Il est acteur et producteur. « C’est une star, une vraie, à l’américaine. Tout, chez lui, est XXL, maîtrisé, surnaturel, comme si un soleil interne irradiait le corps, le sourire, le regard ». De qui parle, dans Libération, la journaliste Sophie des Déserts ? Qui est ce prodigieux artiste, ce phare du cinéma, ce monument du 7ème art ? Mais oui, mais c’est bien sûr, c’est lui, c’est… Omar Sy !
Stupéfiantes réflexions
Depuis quelques jours, on ne parle plus que de lui dans les médias. Omar Sy est de retour en France. Il y restera quelques semaines, le temps de parler aux Français de lui mais aussi des dangers qu’ils courent. Dans l’émission Quotidien, il prévient ses concitoyens : l’extrême droite, c’est rien que des vilains ; l’individualisme, c’est très laid. Sur le plateau, le public est comme pétrifié par la puissance de ces stupéfiantes réflexions. Après cette première conflagration intellectuelle, la poussière est à peine retombée qu’Omar Sy envoie une nouvelle salve de considérations cosmiques, un vrai feu d’artifice : « Tout le monde parle de soi, et on oublie le groupe. Ce qui fait qu’on a des individus qui prétendent être chefs et qui sont juste des individus, souvent mégalomanes ». Oh, la belle bleue ! « Je pense qu’il faut se réveiller sur une chose les amis ; on a un groupe à créer et pas plein de petits groupes. » Oh, la belle rouge ! Dans le studio, le public retient son souffle. De discrètes larmes coulent sur le visage d’un jeune homme. Une dame âgée, les yeux fermés, semble prier. Le plus ravi des ravis de la crèche médiatique, Yann Barthès, a le visage illuminé de l’enfant de chœur ébloui par la parole divine à laquelle il ne comprend rien mais dont il sent le pouvoir. Pour ceux qui n’auraient pas saisi tout le sens des obscures invocations de Sy, il est prévu une séance de rattrapage sous la forme d’un bréviaire intitulé Viens, on se parle (Albin Michel). Omar Sy et Elsa Vigoureux, sa confesseuse et journaliste au Nouvel Obs, sont d’ailleurs là pour en faire la promo.
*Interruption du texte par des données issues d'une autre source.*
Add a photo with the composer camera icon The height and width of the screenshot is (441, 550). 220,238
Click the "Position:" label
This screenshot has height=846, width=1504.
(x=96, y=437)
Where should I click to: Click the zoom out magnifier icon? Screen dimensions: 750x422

C’est un recueil des faits, gestes et paroles de l’artiste qui permet, paraît-il, de découvrir un « acteur emblématique » qui est aussi un « père de famille exemplaire », une « icône de notre époque » qui a su rester un « homme ordinaire ». Bref, un être parfait, un exemple pour tous. D’ailleurs, écrit la journaliste en lévitation religieuse, « chacun de ses pas est une promesse pour ceux qui le suivent. Il est un pionnier dans notre époque ». Amen.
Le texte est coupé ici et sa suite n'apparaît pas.